WORK INSTRUCTION: In the material below, find each line with the word "agent" and copy it.
• • • • • • •
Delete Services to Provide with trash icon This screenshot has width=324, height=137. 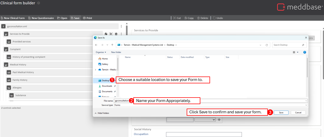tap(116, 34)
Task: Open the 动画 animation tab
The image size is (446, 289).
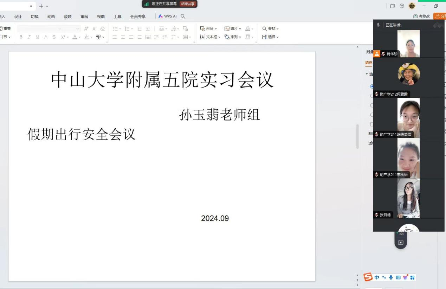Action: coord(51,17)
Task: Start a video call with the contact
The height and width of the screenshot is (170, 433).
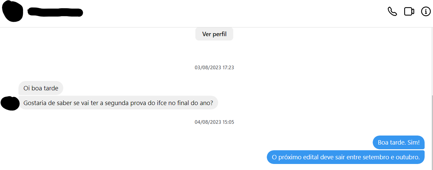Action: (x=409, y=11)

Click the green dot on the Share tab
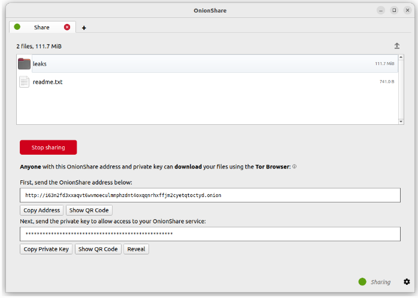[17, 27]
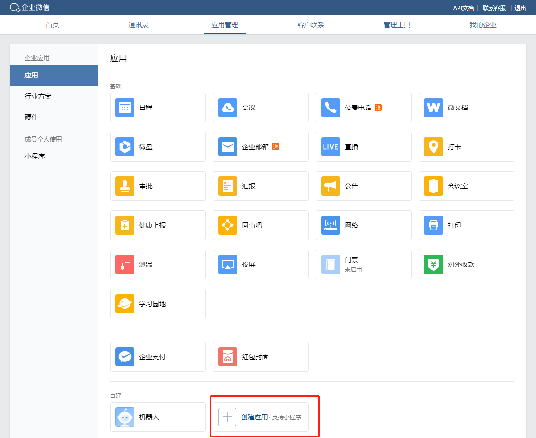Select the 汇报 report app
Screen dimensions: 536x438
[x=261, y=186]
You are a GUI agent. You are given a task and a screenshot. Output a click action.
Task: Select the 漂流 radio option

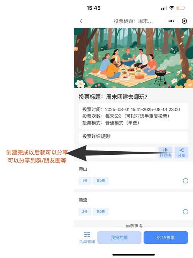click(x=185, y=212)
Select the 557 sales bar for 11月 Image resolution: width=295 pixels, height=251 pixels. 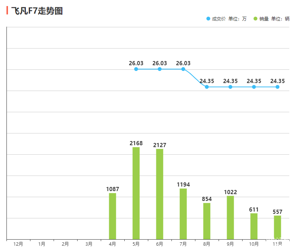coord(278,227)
• • • • • • •
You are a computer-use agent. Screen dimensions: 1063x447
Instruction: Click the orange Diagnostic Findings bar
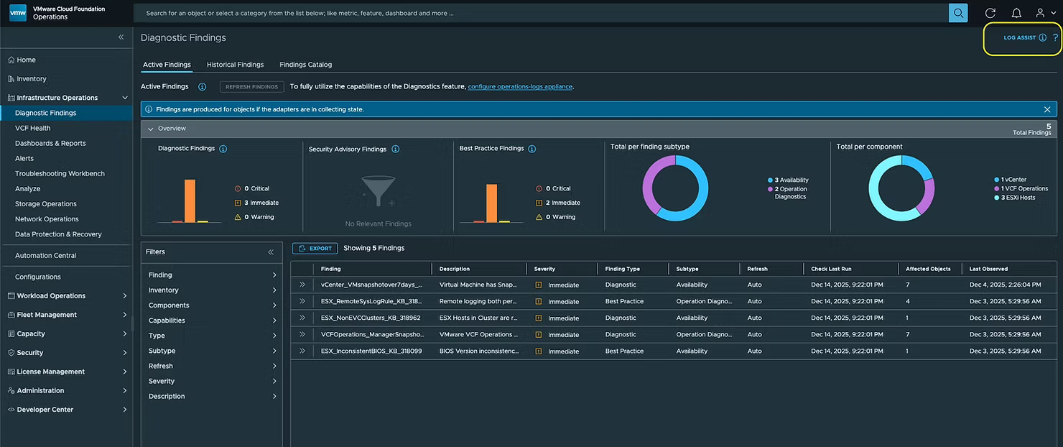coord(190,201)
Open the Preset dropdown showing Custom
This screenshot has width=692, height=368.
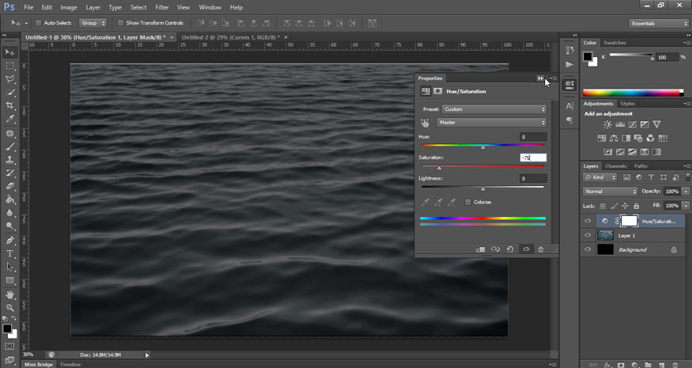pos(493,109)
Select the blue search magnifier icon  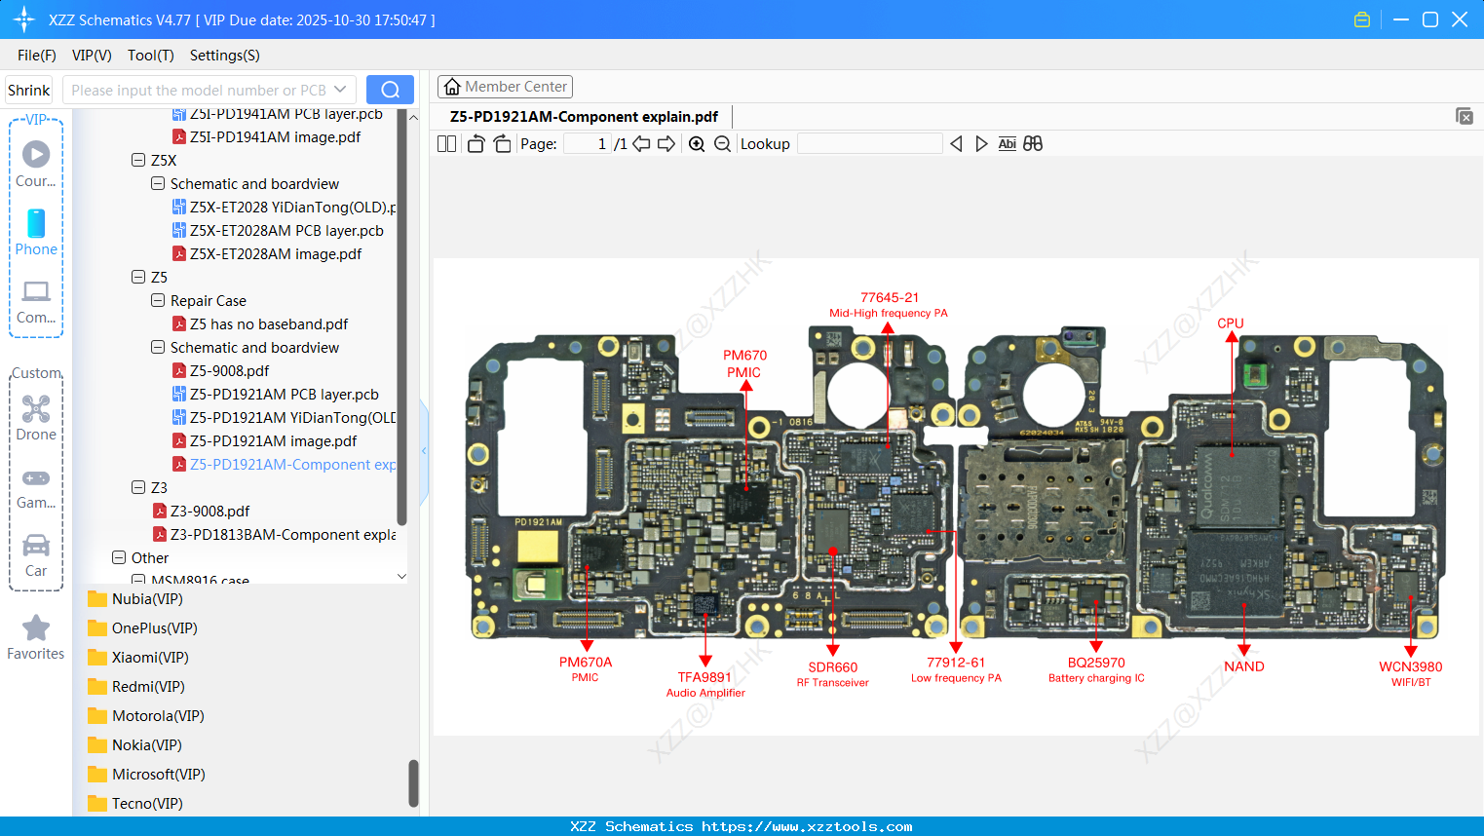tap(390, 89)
• • • • • • •
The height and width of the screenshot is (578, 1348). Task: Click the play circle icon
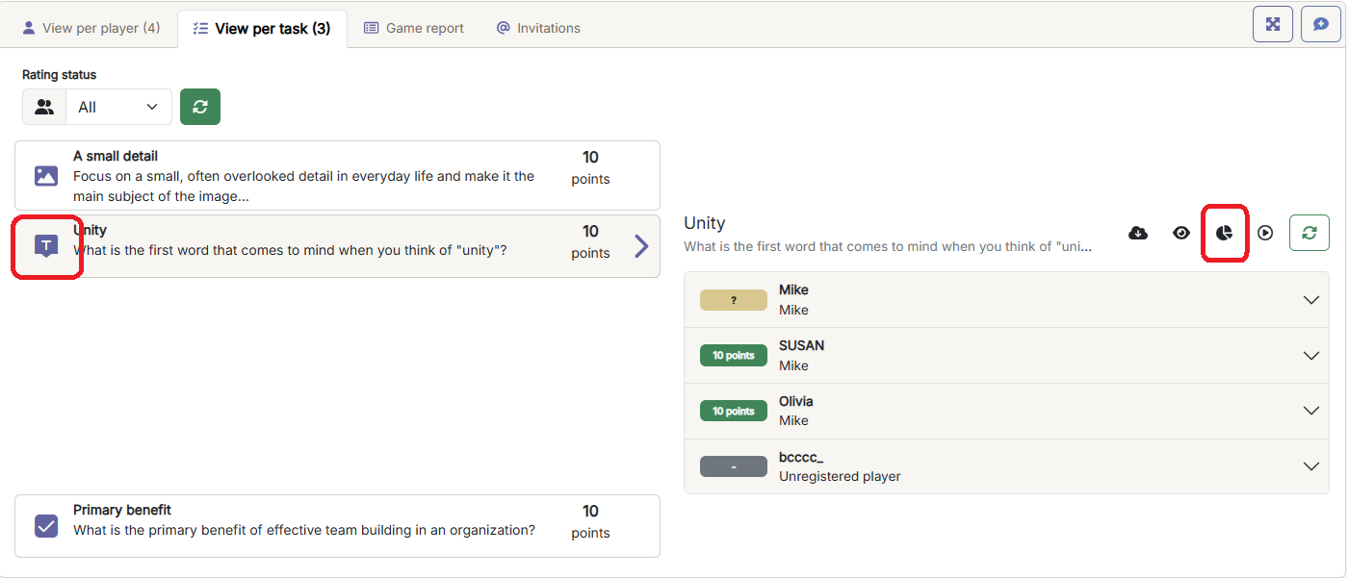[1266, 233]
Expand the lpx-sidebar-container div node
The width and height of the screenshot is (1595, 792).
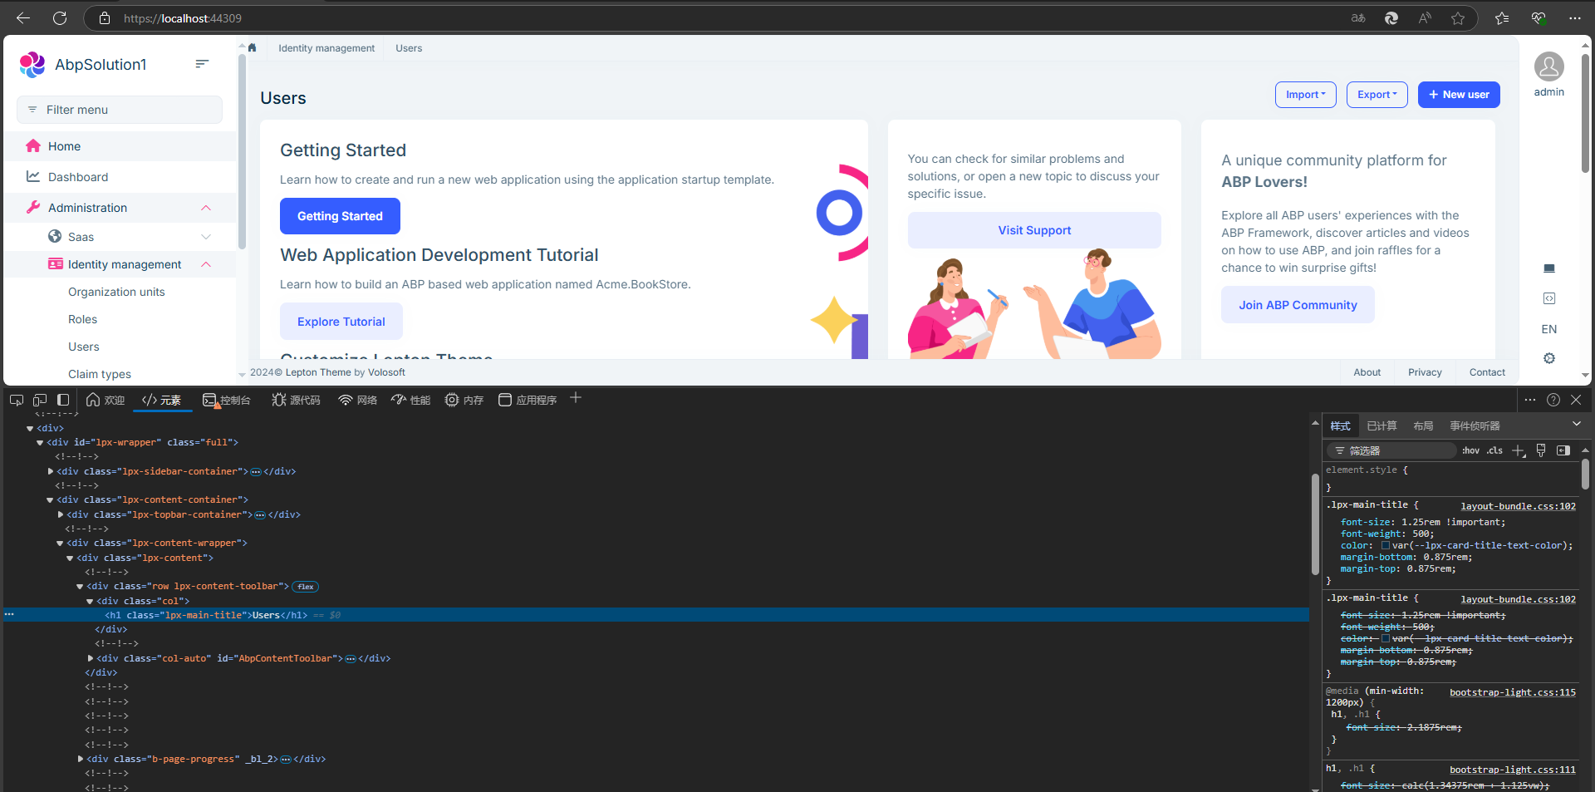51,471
• • • • • • •
TASK OUTPUT:
You are a GUI agent. You are given a task and a screenshot. Output a click action.
You are a computer-use agent. Screen dimensions: 1063x447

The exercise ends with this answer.